Objetivo:
Redimensione as coordenadas das respostas no trecho que vai da linha com "The width and height of the screenshot is (756, 485)." até a linha com "[x=495, y=49]", incluindo as duas. Reescreva somente essas linhas, com os pedidos, multiplicando cada coordenada por 0,95 e arredondando para o número inteiro mais próximo, com metades para cima.

Entradas de texto e localização de itens:
►
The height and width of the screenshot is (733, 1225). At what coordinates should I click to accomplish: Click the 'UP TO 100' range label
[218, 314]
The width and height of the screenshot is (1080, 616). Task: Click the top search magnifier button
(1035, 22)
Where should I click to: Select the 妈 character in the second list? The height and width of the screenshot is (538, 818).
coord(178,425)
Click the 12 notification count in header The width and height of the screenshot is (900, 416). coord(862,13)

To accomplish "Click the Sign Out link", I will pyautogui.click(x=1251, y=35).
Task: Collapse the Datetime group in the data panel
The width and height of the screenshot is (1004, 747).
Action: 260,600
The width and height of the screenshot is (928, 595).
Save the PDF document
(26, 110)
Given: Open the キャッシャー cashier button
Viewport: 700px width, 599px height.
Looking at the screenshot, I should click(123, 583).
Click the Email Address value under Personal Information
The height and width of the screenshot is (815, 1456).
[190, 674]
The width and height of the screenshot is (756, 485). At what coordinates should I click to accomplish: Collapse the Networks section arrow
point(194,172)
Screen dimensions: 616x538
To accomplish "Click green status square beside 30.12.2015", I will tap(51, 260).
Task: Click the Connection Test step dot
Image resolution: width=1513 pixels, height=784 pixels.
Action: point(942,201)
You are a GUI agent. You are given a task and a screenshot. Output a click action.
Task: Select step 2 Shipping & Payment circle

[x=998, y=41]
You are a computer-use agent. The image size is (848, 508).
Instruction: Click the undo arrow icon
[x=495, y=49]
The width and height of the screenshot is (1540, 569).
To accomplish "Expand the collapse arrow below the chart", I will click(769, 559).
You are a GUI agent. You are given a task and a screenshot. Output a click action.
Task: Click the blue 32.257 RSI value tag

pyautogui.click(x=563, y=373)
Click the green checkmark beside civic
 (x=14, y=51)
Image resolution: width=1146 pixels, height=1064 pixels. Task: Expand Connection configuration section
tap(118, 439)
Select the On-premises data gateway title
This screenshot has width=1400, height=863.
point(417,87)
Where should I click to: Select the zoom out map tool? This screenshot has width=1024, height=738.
◄
Resultado da tarefa:
The width and height of the screenshot is (756, 485). At what coordinates should I click to accomplish: Collapse the Networks section arrow
point(184,163)
Screen dimensions: 616x538
To accomplish "Click green status square beside 30.12.2015", I will tap(48, 247).
Task: Click the Connection Test step dot
Image resolution: width=1513 pixels, height=784 pixels.
Action: point(895,191)
You are a GUI agent. You are given a task and a screenshot. Output a click action.
Task: Select step 2 Shipping & Payment circle

[x=948, y=39]
You are a computer-use agent. The image size is (848, 508).
Instruction: Click the undo arrow icon
[x=470, y=47]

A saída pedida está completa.